1. Hash Algorithm Working Procedure (General Structure)

Core Component: Hash algorithms repeatedly use a compression function, denoted as $f$ .
Compression Function Inputs:
- An $n$ -bit input from the previous step, called the chaining variable ( $C V$ ).
- A $b$ -bit block ( $Y_{i}$ ) of the message being hashed.
Compression Function Output: An $n$ -bit output, which serves as the chaining variable for the next step.
Initialization:
- The chaining variable starts with an initial value ( $I V$ ), specified by the algorithm. This is often denoted as $C V_{0} = I V$ .
Processing Blocks:
- The input message $M$ is divided into $L$ blocks: $Y_{0}, Y_{1}, ..., Y_{L - 1}$ , each of size $b$ bits.
- The compression function is applied iteratively:
  - $C V_{i} = f (C V_{i - 1}, Y_{i - 1})$ for $1 \leq i \leq L$ .
Final Hash Value: The final output of the last compression step is the hash value (or message digest) of the entire message $M$ .
- $H (M) = C V_{L}$
Diagram Description (Figure 11.8):
- Shows a series of blocks representing the compression function $f$ .
- Each block takes the previous chaining variable ( $C V_{i - 1}$ of size $n$ ) and the current message block ( $Y_{i - 1}$ of size $b$ ) as input.
- Each block produces the next chaining variable ( $C V_{i}$ of size $n$ ).
- Starts with $I V = C V_{0}$ and the first block $Y_{0}$ .
- Ends with the final hash $C V_{L}$ after processing the last block $Y_{L - 1}$ .
- Key:
  - $I V$ : Initial Value
  - $C V_{i}$ : Chaining variable after step $i$
  - $Y_{i}$ : $i^{t h}$ input block (message block)
  - $f$ : Compression algorithm
  - $L$ : Number of input blocks
  - $n$ : Length of hash code (and chaining variable)
  - $b$ : Length of input block
Note on Compression: Often, the block size $b$ is larger than the hash output size $n$ , hence the term “compression”.

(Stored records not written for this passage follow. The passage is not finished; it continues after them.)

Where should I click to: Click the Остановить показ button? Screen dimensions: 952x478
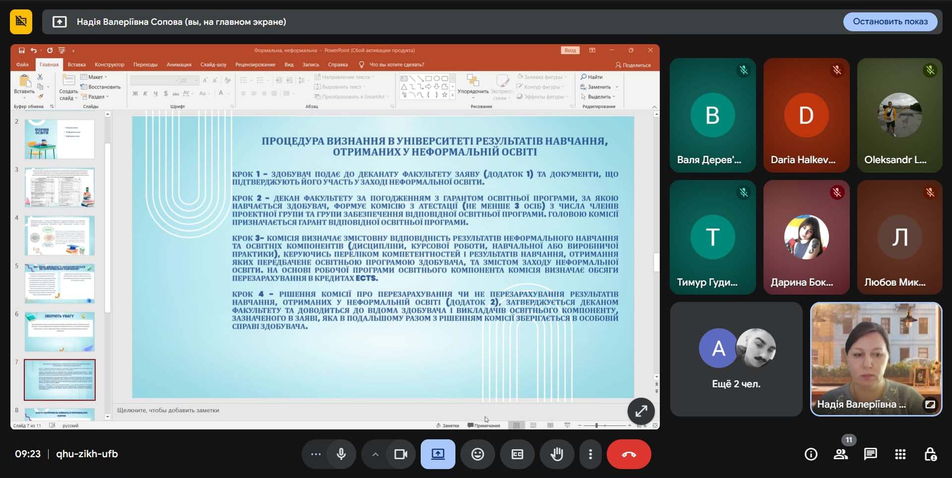pos(890,21)
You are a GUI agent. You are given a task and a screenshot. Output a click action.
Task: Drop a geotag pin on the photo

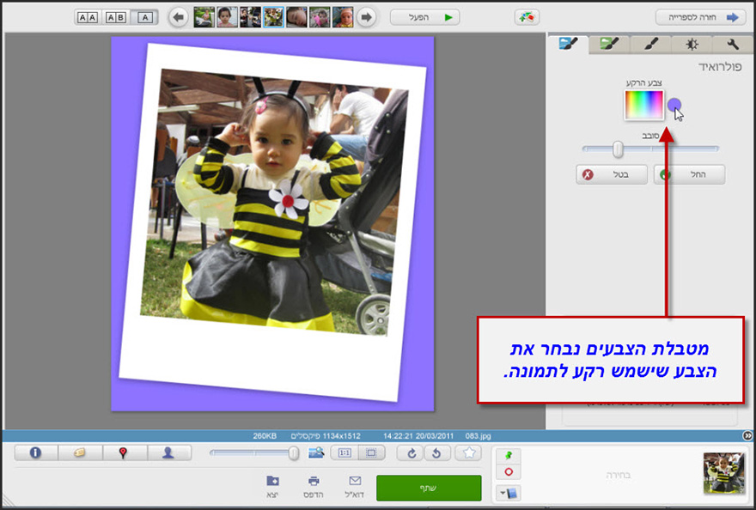125,452
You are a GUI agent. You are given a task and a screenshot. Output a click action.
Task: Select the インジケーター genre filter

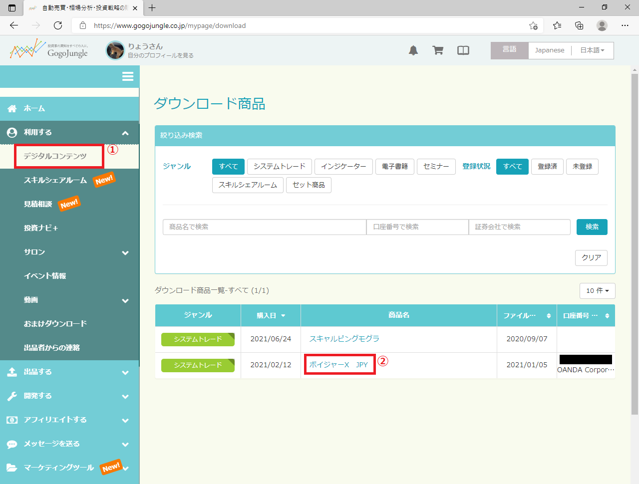click(x=343, y=167)
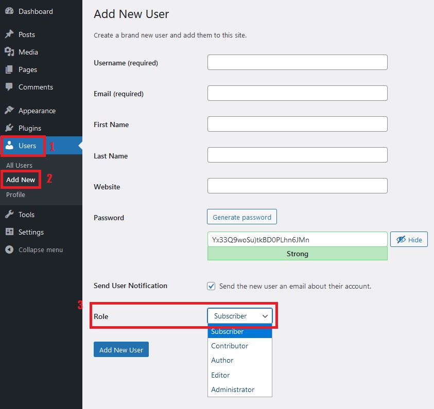Click into the Username input field
Viewport: 434px width, 409px height.
click(x=297, y=63)
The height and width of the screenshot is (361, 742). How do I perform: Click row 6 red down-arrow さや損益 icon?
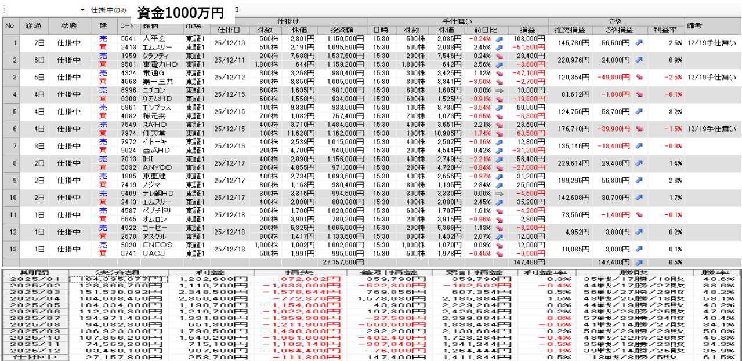(x=639, y=129)
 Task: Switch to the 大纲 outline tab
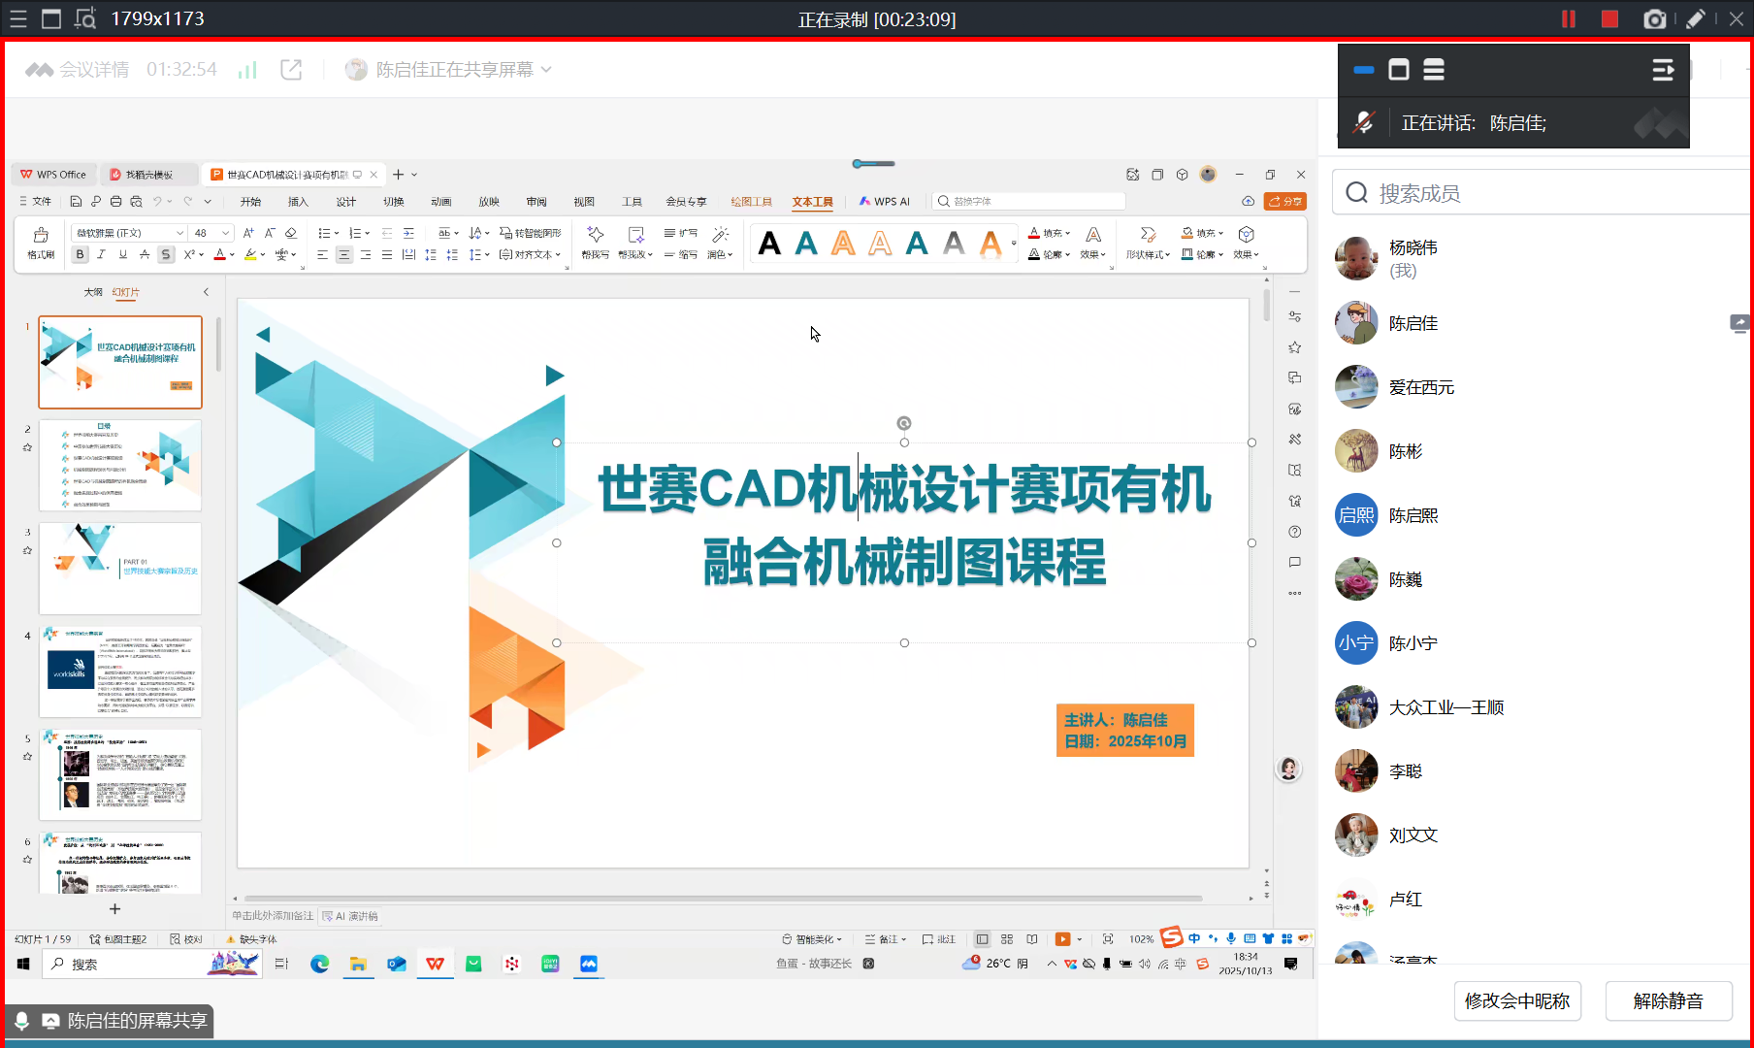93,292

3. Motivation: Signing Long Messages

Context: Digital signatures (e.g., RSA, discrete log-based) have limitations on the size of the message they can sign directly.
- Example: RSA message length is limited by the modulus size (e.g., $1024$ - $3072$ bits, or $128$ - $384$ bytes).
- Real-world messages (emails, files) are often much larger.
Question: How to efficiently and securely compute signatures for large messages?
Naive Approach (Similar to ECB mode in block ciphers):
1. Divide the large message $x$ into smaller blocks $x_{1}, x_{2}, ..., x_{n}$ , each small enough for the signature algorithm.
2. Sign each block $x_{i}$ separately using the private key $k_{p r}$ to get signatures $s_{1}, s_{2}, ..., s_{n}$ .
- Diagram Description (Fig 11.1 - Insecure approach): Shows message blocks $x_{1}$ to $x_{n}$ . Each block is independently fed into a “sig” box (signing algorithm) with the private key $k_{p r}$ , producing individual signatures $s_{1}$ to $s_{n}$ .
Problems with the Naive Approach:
- Problem 1: High Computational Load:
  - Asymmetric operations (like modular exponentiation in RSA) are computationally intensive.
  - Signing and verifying many small blocks takes significant time and energy, especially for large messages (email attachments, multimedia).
- Problem 2: Message Overhead:
  - The total signature length is the same as the message length (or larger).
  - Example: A $1$ MB message yields a $1$ MB RSA signature, requiring $2$ MB total transmission.
- Problem 3: Security Limitations (Most Serious):
  - Lack of protection for the whole message integrity.
  - Attacks Possible:
    - An attacker (Oscar) can remove blocks and their corresponding signatures.
    - Oscar can re-order blocks and their signatures.
    - Oscar can reassemble new messages from fragments of blocks and signatures from previous messages.
  - Manipulations within a block are prevented by the signature, but manipulations of the blocks are not.
Desired Solution: One short signature for a message of arbitrary length.
Solution using Hash Functions:
1. Compute a short, fixed-size “fingerprint” (the hash value $h (x)$ ) of the entire message $x$ using a cryptographic hash function $h$ .
2. Sign only the hash value $h (x)$ using the private key $k_{p r}$ to get a single, short signature $s$ .
- Diagram Description (Fig 11.2 - Signing with hash function): Shows message blocks $x_{1}$ to $x_{n}$ being fed into a hash function $h$ . The single output hash value is then fed into the “sig” box with the private key $k_{p r}$ to produce one signature $s$ .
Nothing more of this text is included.